New In Paperback Spring 2016

“K. Merinda Simmons’s formalist critical readings of famous women of the Diaspora are perceptive, refreshing, insightful, and destined for notoriety and a successful critical life. One of the most intriguing claims she advances is that the experience of migration had an indelible impact on the ways in which gender, class, and subject positions were defined. Her original analyses of the relation between these categories and geographic locations offer a distinctive analytic resource for the rich enhancement of studies of a Newly Configured Diaspora; literature and religion; and black women’s writing.” —Houston A. Baker, Distinguished University Professor and professor of English at Vanderbilt University

In Changing the Subject: Writing Women across the African Diaspora, K. Merinda Simmons argues that, in first-person narratives about women of color, contexts of migration illuminate constructions of gender and labor. These constructions and migrations suggest that the oft-employed notion of “authenticity” is not as useful a classification as many feminist and postcolonial scholars have assumed. Instead of relying on so-called authentic feminist journeys and heroines for her analysis, Simmons calls for a self-reflexive scholarship that takes seriously the scholar’s own role in constructing the subject.

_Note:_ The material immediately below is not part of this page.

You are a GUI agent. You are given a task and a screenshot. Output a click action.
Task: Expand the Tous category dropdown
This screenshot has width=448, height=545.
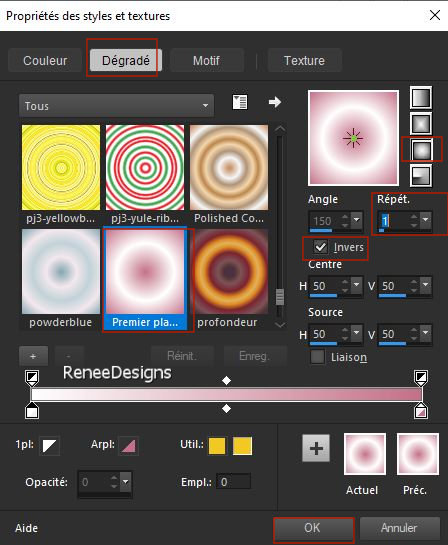(116, 106)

The starting point for this study is the nineteenth-century Caribbean narrative The History of Mary Prince (1831). Simmons puts Prince’s narrative in conversation with three twentieth-century novels: Zora Neale Hurston’s Their Eyes Were Watching God, Gloria Naylor’s Mama Day, and Maryse Condé’s I, Tituba, Black Witch of Salem. She incorporates autobiography theory to shift the critical focus from the object of study—slave histories—to the ways people talk about those histories and to the guiding interests of such discourses. In its reframing of women’s migration narratives, Simmons’s study unsettles theoretical certainties and disturbs the very notion of a cohesive diaspora.

K. Merinda Simmons is assistant professor of religious studies at the University of Alabama.